Biological processes that were enriched in neonatal mice after exposure to hyperoxia as well as those that were differentially modulated between male and female mice were identified using gene set enrichment analysis (GSEA) and the Hallmark pathway compendium. Figure 3, A and B, shows the major biological processes that were enriched in the same direction in both male and female mice on PND7. The top five pathways that were upregulated in both male and female animals exposed to hyperoxia on PND7 were E2F targets, Myc targets, MTOR signaling, oxidative phosphorylation, and IFN-Υ response. Angiogenesis, phosphatidylinositol 3-kinase (PI3K)-Akt signaling, and Wnt-β catenin signaling were among the top downregulated pathways. Figure 3C shows the biological pathways that were enriched in opposite directions between males and females on PND7 [q < 0.25; normalized enrichment score (NES) has opposite signs between male and female transcriptome responses]. These included early estrogen response, apoptosis, response to hypoxia, and IL-2 Stat5 signaling pathway, which were upregulated in females and downregulated in males, whereas the pathway of bile acid metabolism was downregulated in females and upregulated in males. On PND21, the sex-specific differences were more marked between male and female mice. Figure 4A shows the top upregulated processes in females on PND21. Protein secretion, epithelial mesenchymal transition, and coagulation were upregulated in females, whereas these were downregulated in similarly exposed male mice on PND21. Adipogenesis, DNA repair, peroxisome, and bile acid metabolism were upregulated in both males and females. In males, fatty acid metabolism, oxidative phosphorylation, allograft rejection and inflammatory response, and p53 pathway were upregulated, whereas these processes were downregulated in females (Fig. 4B). Interestingly, angiogenesis was upregulated in females and downregulated in males, and the biological process of reactive oxygen species was upregulated in males and downregulated in females on PND21.

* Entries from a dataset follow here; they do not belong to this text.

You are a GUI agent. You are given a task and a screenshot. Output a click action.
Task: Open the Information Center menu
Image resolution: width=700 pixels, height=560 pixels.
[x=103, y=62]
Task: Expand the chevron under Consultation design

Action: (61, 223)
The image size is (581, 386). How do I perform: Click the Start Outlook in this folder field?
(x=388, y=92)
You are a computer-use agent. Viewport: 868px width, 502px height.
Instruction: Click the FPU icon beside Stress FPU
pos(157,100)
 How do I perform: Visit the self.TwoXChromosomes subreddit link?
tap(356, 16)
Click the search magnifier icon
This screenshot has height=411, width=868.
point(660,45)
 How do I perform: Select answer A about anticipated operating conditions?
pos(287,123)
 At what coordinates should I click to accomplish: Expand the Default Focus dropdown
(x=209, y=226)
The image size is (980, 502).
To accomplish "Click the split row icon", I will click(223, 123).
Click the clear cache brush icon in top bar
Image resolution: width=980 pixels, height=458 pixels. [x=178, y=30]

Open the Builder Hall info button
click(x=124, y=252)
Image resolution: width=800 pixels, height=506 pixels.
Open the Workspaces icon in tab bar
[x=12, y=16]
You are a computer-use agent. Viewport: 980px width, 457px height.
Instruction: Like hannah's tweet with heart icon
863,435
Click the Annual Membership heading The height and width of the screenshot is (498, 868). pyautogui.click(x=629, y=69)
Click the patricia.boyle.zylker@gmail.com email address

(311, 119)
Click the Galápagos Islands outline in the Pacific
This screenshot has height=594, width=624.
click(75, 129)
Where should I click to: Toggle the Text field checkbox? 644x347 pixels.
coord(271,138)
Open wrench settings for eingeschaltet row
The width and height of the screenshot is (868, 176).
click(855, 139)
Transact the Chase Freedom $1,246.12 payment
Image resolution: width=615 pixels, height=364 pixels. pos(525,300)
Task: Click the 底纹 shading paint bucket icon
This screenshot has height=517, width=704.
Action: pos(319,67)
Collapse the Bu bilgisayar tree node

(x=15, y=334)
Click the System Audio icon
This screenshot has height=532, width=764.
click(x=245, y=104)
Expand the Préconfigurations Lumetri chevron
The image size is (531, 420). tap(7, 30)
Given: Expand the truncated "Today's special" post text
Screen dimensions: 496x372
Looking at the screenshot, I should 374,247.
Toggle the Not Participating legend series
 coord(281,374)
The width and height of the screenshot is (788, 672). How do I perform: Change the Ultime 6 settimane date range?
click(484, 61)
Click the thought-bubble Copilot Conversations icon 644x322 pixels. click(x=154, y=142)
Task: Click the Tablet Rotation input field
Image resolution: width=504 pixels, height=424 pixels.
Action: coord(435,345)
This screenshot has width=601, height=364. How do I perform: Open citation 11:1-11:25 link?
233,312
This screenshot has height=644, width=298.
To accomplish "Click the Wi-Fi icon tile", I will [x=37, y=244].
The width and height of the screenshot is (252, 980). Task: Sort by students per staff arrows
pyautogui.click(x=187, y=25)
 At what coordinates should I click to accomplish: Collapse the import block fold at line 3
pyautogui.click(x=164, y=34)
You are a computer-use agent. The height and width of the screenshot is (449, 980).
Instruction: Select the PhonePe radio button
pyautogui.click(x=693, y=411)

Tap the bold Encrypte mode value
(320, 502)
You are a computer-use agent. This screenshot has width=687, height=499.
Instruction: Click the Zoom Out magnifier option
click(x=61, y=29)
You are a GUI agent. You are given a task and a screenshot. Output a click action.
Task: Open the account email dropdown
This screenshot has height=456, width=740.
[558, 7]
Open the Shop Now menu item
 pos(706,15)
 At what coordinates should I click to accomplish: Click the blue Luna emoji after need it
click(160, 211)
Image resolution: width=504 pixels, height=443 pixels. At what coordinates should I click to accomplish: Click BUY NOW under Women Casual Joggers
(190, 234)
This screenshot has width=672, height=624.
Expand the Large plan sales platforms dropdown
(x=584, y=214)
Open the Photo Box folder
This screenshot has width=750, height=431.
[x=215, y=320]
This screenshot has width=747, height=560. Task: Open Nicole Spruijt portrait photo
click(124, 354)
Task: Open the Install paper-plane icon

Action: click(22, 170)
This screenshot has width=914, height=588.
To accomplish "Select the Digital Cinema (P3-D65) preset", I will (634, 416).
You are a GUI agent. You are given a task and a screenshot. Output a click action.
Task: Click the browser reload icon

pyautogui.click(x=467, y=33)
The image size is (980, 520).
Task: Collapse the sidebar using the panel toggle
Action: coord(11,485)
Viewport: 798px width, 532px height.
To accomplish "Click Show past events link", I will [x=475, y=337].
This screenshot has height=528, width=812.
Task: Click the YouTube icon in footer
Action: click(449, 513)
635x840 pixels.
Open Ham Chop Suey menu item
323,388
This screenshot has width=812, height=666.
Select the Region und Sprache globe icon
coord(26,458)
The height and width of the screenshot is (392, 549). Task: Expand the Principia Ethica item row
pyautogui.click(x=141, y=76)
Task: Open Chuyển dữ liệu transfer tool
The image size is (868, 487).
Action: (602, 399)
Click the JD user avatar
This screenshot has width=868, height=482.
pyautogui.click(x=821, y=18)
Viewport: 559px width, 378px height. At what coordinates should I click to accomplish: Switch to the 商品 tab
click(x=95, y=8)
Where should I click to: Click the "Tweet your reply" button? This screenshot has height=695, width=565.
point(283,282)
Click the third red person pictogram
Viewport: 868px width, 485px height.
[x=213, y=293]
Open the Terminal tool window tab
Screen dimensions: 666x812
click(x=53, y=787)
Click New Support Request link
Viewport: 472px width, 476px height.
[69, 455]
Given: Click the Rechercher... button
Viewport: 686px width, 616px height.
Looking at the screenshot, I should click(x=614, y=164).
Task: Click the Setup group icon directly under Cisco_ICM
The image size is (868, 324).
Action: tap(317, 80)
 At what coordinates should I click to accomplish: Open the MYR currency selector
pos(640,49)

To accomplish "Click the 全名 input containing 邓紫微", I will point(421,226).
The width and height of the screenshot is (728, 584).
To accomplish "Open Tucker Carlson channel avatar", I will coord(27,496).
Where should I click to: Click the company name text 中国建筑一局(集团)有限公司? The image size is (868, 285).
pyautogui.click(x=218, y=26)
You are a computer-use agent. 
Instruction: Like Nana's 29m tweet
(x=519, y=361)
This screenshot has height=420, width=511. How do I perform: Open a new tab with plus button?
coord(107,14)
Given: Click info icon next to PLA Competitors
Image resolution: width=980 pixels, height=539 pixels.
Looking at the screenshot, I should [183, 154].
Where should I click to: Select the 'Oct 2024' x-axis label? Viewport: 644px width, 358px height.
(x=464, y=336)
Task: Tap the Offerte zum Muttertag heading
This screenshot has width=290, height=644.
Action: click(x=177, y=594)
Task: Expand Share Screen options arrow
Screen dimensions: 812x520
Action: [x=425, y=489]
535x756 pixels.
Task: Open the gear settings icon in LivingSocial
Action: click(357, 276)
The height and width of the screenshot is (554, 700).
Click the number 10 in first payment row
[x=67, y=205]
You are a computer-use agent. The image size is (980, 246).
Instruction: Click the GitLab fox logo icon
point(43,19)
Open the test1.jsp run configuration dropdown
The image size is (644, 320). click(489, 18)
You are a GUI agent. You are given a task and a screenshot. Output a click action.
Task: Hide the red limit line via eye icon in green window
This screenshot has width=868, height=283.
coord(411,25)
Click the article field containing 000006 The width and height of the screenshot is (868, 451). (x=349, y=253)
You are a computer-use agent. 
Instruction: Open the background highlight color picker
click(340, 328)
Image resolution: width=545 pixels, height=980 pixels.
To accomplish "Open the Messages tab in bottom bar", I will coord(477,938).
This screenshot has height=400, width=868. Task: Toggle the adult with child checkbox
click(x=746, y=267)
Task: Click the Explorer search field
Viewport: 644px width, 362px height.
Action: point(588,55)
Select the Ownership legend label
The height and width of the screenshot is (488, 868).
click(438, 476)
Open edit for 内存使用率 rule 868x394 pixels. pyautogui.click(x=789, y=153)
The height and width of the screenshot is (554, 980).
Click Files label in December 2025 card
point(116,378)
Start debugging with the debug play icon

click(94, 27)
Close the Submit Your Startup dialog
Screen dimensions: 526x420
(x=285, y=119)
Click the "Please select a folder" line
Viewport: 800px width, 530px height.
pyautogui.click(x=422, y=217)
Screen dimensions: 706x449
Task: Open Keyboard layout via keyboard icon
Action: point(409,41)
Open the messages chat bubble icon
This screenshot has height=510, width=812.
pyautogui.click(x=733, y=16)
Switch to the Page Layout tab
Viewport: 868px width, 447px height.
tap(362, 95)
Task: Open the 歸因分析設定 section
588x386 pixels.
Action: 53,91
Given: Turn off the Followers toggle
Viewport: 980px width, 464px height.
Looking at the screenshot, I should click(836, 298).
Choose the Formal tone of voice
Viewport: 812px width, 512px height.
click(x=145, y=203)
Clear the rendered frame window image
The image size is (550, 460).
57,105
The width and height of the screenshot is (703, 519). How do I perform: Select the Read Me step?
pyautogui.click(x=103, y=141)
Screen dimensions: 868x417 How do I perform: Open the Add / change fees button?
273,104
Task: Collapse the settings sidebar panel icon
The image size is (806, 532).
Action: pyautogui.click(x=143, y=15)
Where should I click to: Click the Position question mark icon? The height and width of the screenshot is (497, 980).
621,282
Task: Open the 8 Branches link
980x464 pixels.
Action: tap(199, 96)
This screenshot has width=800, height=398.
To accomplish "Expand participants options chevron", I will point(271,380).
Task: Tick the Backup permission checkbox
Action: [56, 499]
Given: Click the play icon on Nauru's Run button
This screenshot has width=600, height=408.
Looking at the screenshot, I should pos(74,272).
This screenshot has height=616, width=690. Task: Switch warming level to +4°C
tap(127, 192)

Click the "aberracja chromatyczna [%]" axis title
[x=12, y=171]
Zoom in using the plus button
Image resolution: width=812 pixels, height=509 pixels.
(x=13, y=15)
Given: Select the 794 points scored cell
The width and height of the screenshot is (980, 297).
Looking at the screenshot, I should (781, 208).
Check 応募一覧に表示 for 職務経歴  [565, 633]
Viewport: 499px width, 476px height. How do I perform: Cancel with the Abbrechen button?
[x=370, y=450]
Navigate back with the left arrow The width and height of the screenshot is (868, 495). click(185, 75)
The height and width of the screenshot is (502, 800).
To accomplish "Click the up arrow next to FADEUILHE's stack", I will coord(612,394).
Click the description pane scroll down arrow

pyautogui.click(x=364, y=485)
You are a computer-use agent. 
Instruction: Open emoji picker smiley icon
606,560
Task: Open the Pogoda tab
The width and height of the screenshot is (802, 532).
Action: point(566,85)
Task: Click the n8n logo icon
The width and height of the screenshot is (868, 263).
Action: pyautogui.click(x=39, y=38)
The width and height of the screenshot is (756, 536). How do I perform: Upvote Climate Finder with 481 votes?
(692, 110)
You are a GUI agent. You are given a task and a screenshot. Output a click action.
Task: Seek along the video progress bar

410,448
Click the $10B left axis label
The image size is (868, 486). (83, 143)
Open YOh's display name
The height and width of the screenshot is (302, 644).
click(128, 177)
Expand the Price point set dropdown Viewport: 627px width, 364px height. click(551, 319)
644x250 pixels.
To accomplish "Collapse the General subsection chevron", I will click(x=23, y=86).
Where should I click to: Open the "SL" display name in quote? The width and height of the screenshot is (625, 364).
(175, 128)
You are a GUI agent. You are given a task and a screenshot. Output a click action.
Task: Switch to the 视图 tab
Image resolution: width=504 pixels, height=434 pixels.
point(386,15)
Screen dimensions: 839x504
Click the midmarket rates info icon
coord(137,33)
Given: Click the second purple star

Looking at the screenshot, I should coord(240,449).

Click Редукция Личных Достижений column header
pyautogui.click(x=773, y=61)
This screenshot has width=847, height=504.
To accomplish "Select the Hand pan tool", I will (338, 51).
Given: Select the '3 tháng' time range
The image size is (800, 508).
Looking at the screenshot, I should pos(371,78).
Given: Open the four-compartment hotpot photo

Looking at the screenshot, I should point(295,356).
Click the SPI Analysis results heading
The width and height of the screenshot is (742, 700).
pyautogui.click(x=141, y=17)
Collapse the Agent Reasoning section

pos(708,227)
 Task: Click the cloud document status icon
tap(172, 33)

Transcriptional factor analysis.
We identified the network of transcription factors (TFs) that was responsible for modulating the pulmonary gene expression changes after hyperoxia exposure in the lungs of male and female mice. Figure 5A shows networks of the top twelve transcription factors involved in the hyperoxia response via upregulated and downregulated genes in male and female mice on PND7 and PND 21, respectively (hypergeometric distribution, P < 0.05). We then sought to analyze temporal differences in modulation of transcription factors (TFs) between male and female mice using GSEA. In general, there was greater suppression of transcription factor targets in both male and female mice after hyperoxia exposure. As shown in Fig. 5B, five TFs were induced at PND7 and PND21 in both male and female mice, including Elk1 (member of the Ets family of transcription factors and of the ternary complex factor subfamily), Usf2 (upstream transcription factor 2, C-Fos interacting), Myc, and Nrsf. In contrast to the other genes, which act as transcriptional activators, Nrsf, also known as RE1 silencing transcription factor, is a transcriptional repressor that suppresses neuronal genes in nonneuronal tissues. Figure 5, C and D, shows the TFs that were regulated in opposite directions in male and female neonatal mice on PND7 and PND21, respectively, shown in Table 6. Of note is that TFs such as Ap1 and Nrf2 are known to play a role in the modulation of hyperoxic lung injury.
Table 6.
Gene Symbol | Gene Name (Function) |
---|---|
PND7 (upregulated in females, downregulated in males) | |
Ap1 | Activator protein 1 (early stress response factor) |
Nrf2 | Nuclear factor, erythroid 2 (activated antioxidant genes (30); |
Sf1 | Splicing factor 1 |
Nfy | Nuclear transcription factor Y (interacts with p53, especially under conditions of DNA damage,e and plays a crucial role in determining cell survival or death (20); |
Gabpb | GA-binding protein transcription factor-β |
Mycmax | Myc-associated factor X |
Irf7 | Interferon regulatory factor 7 (induced in the lungs of mice exposed to LPS and mechanical ventilation (1); |
Ets-1 | ETS proto-oncogene 1 |
PND21 (upregulated in females, downregulated in males) | |
Nrf1 | Nuclear respiratory factor 1 |
Nrf2 | Nuclear factor, erythroid 2 |
Nfy | Nuclear transcription factor Y |
PND21 (downregulated in females, upregulated in males) | |
NF-κb | Nuclear factor-κB |
Gabpb | GA-binding protein transcription factor-β |
Pax2 | Paired box 2 |
Tel2/Etv7 | ETS variant 7 (mTOR complex assembly (21) |
PND7, postnatal day 7; PND21, postnatal day 21.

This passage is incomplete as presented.